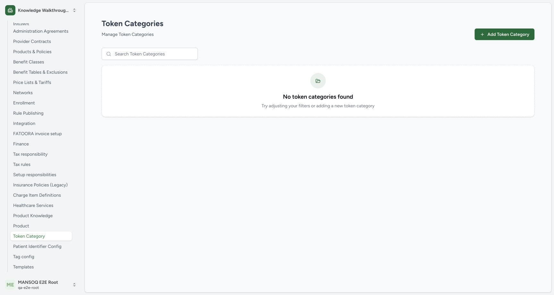Expand the Knowledge Walkthrough organization switcher
The width and height of the screenshot is (554, 295).
coord(74,10)
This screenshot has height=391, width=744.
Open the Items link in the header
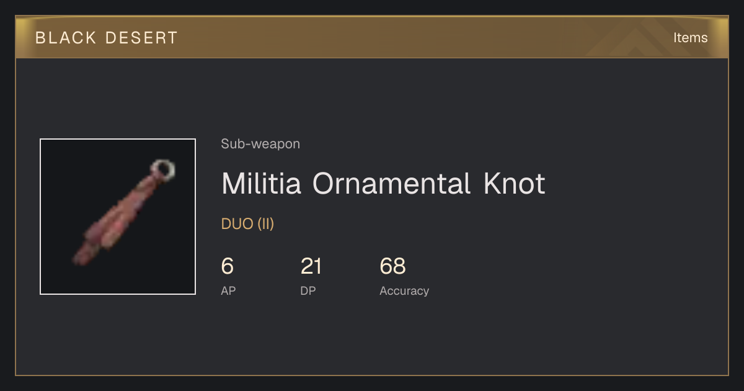tap(690, 37)
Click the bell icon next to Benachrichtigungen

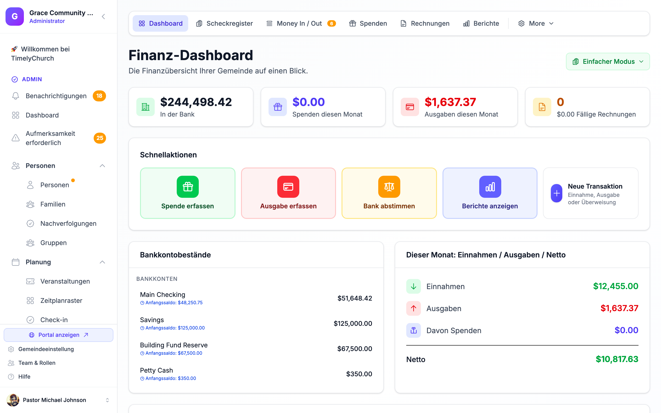tap(16, 96)
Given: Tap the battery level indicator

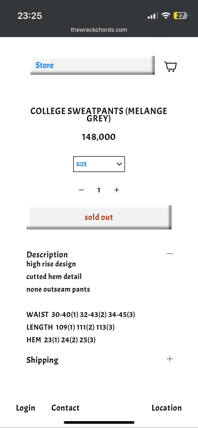Looking at the screenshot, I should pyautogui.click(x=180, y=16).
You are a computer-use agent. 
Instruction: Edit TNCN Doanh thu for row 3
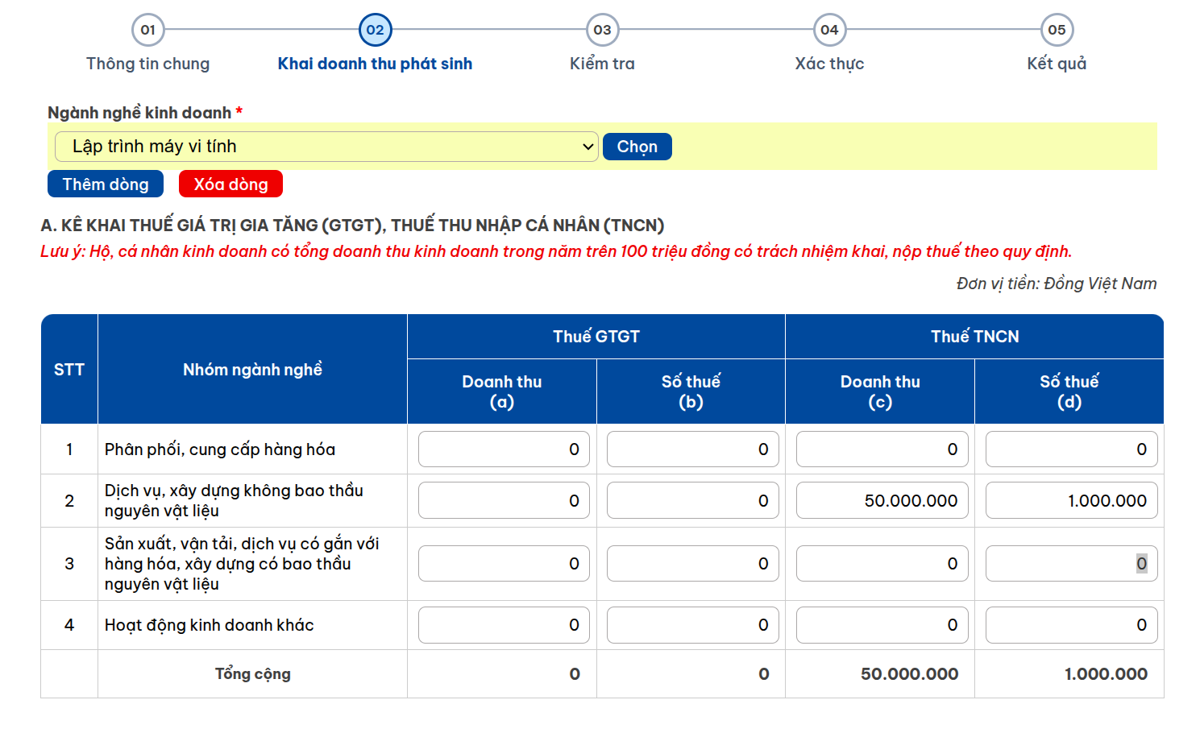(x=882, y=564)
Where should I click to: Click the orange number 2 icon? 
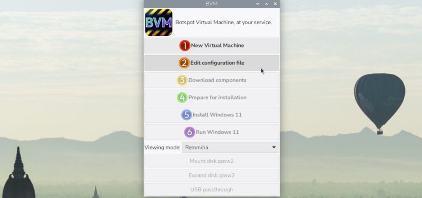pos(184,63)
=-=-=
▶ Your assignment: Please transcribe, with no additions, the lines starting at the one that contains "This screenshot has height=391, width=744." and running through the last line of the entries, inclusive. Leave the pictures out.

▶ Output of the task:
This screenshot has height=391, width=744.
Open the Items link in the header
tap(690, 37)
Click the bell icon next to Benachrichtigungen

tap(16, 96)
Given: Tap the battery level indicator

Looking at the screenshot, I should pyautogui.click(x=180, y=16).
You are a computer-use agent. 
Instruction: Edit TNCN Doanh thu for row 3
(x=882, y=564)
Where should I click to: Click the orange number 2 icon? 
pos(184,63)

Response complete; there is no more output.